DELHI 1857.

Walker & Cockerell sc.

Delhi lies on the right bank of the Jumna; and nearly six miles of massive stone wall twenty-four feet high, with a ditch twenty-five feet broad and nearly as many feet deep in front, sweep round the city, forming a bow, of which the river is the string. Napier, afterwards Lord Napier of Magdala, had employed his rare skill as an engineer in strengthening the defences of the city. The walls were knotted with bastions, mounting 114 heavy guns. Behind them was a huge fanatical population and over 40,000 revolted Sepoys, with some 60 field-guns and exhaustless magazines of warlike supplies. Every week, from one revolted station after another, new waves of mutineers flowed into the city. Some 3000 British soldiers, with a few battalions of native troops, and 22 light guns, stood perched on the Ridge to undertake the desperate feat of besieging this huge stronghold!

The historic Ridge, it may be explained, is a low hill, not quite sixty feet high, and some two miles long, running obliquely towards the city walls. Its left touches the Jumna itself, at a distance of more than two miles from the city; its right was within 1200 yards of the hostile walls. At the middle of the Ridge stood the Flagstaff Tower. On its right extremity the Ridge overlooked the trunk road, and was surrounded by a fringe of houses and gardens, making it the weak point of the British position. The various buildings along the crest of the Ridge, Hindu Rao’s house, the observatory, an old Pathan mosque, the Flagstaff Tower, &c., were held by strong pickets, each with one or more field-guns. The external slope of the Ridge was covered with old buildings and enclosures, giving the enemy dangerous shelter in their attacks.

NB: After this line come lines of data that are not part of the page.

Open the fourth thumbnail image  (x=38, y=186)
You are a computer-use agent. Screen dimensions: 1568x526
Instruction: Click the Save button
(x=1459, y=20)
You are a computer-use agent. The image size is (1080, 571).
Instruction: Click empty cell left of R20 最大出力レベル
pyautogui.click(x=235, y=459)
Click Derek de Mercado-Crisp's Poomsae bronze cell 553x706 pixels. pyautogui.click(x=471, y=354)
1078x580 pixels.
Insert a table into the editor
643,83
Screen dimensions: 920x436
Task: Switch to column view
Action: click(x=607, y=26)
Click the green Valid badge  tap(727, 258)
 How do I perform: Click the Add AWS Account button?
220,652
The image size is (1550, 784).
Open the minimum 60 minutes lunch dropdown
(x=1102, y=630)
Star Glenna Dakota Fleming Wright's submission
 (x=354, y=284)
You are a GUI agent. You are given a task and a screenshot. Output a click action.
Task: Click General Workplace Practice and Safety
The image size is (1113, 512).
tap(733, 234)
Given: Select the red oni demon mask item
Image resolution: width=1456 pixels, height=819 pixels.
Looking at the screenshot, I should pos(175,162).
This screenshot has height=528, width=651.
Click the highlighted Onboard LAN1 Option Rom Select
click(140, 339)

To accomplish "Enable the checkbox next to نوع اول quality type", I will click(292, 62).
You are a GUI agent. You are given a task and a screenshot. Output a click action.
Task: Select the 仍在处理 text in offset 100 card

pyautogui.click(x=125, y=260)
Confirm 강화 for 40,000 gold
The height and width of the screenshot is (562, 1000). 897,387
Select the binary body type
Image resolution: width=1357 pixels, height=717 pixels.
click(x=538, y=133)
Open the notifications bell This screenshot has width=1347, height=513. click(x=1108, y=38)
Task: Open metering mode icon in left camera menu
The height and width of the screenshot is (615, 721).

The main body of the British was encamped on the reverse slope of the Ridge.

Delhi, it will be seen, was in no sense “invested.” Supplies and reinforcements flowed in with perfect safety on its river front throughout the whole siege. All that Barnard and his men could do was to keep the British flag flying on the Ridge, and hold their ground with obstinate, unquenchable courage, against almost daily assaults, until reinforcements reached them, and they could leap on the city.

The first reinforcement to arrive took the surprising shape of a baby! One officer alone, Tytler, of the 38th Native Infantry, had brought his wife into the camp; she was too ill to be sent to the rear, and, in a rough waggon for bed-chamber, gave birth to a son, who was solemnly named “Stanley Delhi Force.” The soldiers welcomed the infant with an odd mixture of humour and superstition. A British private was overheard to say, “Now we shall get our reinforcements. This camp was formed to avenge the blood of innocents, and the first reinforcement sent us is a new-born infant!”

The next day the famous Guides sent by Lawrence from his Frontier Force marched into camp, three troops of cavalry and six companies of infantry, under Daly, an officer of great daring and energy. This little force had marched 580 miles in twenty days, a feat of endurance unsurpassed in Indian history. The cavalry consisted mainly of Afghans, tall, swarthy, fierce-looking. The Ghoorkas were sturdy, undersized little Highlanders, born fighters all of them, and ready to follow their commanding officer, Major Reid, on any dare-devil feat to which he might lead them. The battalion numbered 490 men, and of these no less than 320—or three out of four—were killed or wounded during the siege. On the day of the assault (September 14) no fewer than 180 of them, who were lying sick or wounded in the hospital, volunteered for the assault, and came limping and bandaged into the ranks of their comrades, to join in the mad rush through the Cashmere Gate!